__Request__:
Copy the rows again, starting at the line that contains "The width and height of the screenshot is (427, 759)." and continuing through the end of the rows, with both ends included and the requests kept. Scale every coordinate in the answers by 1.65, rounding to whole numbers with halves rounded up, and leave the pictures out.

Screen grounding rows
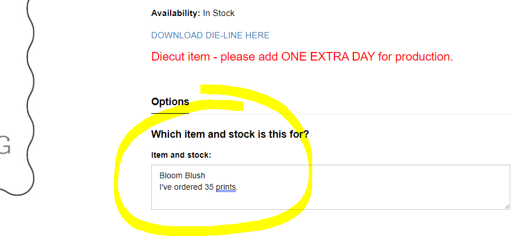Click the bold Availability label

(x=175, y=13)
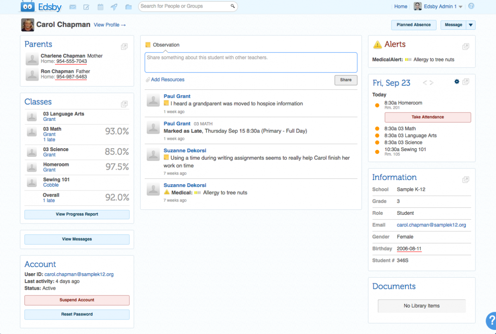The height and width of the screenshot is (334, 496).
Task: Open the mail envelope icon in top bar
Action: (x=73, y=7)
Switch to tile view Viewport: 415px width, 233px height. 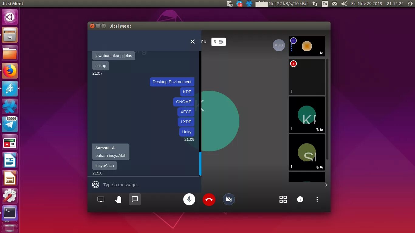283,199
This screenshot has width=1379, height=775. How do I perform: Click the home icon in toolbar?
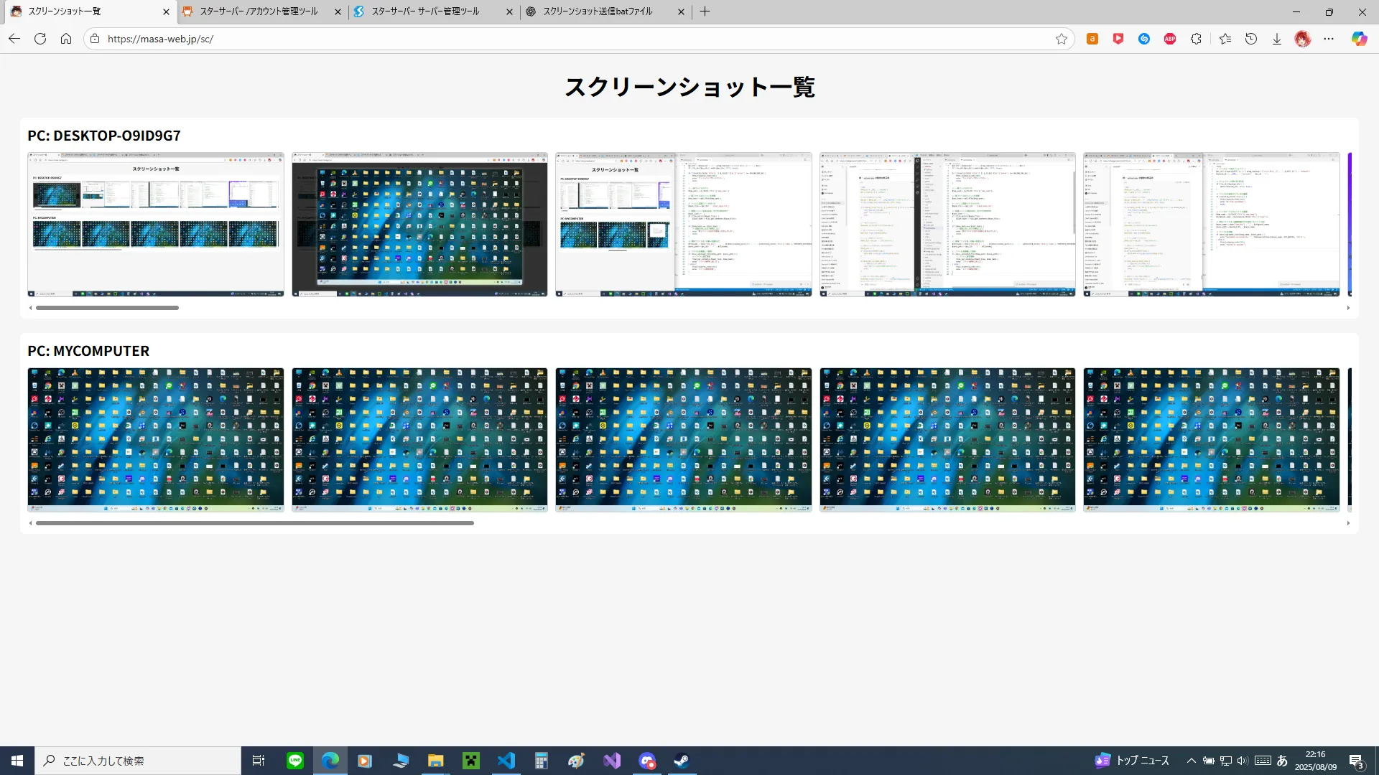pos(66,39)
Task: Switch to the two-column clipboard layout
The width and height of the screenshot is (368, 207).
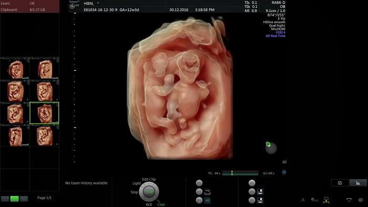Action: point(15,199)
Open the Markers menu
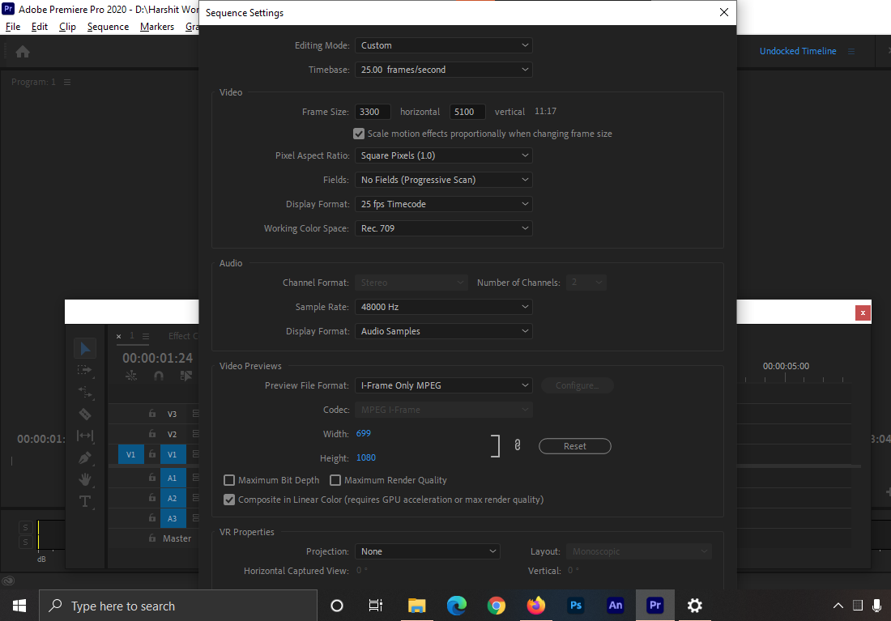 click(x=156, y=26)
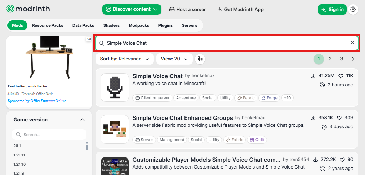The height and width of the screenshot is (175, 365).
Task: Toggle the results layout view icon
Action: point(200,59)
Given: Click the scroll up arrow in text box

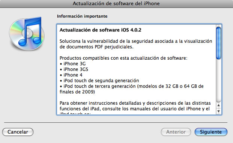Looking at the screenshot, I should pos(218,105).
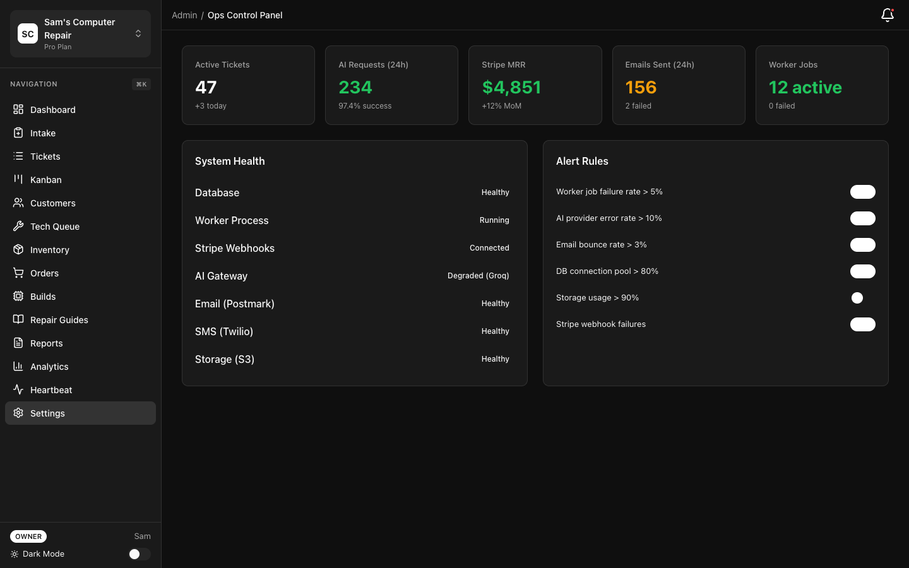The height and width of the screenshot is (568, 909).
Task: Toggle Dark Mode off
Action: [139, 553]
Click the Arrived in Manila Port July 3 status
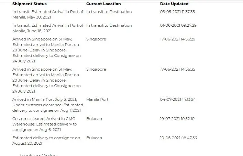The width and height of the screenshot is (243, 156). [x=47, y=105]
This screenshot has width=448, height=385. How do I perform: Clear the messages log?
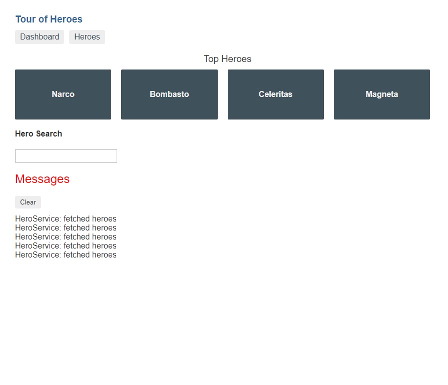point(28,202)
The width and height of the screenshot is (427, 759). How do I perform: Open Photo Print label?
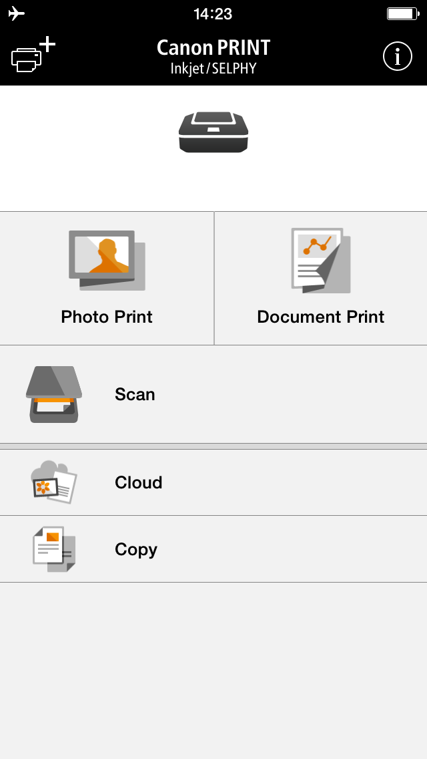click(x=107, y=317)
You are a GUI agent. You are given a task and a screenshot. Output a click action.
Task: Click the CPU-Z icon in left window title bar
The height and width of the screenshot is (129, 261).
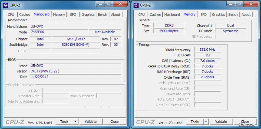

__Problem solution__:
The width and height of the screenshot is (427, 759). How do I perform: Open Photo Print label?
click(x=177, y=523)
You are a GUI agent. You are given a task and a screenshot. Output a click action.
Task: Click the CPU-Z icon in left window title bar
The height and width of the screenshot is (129, 261).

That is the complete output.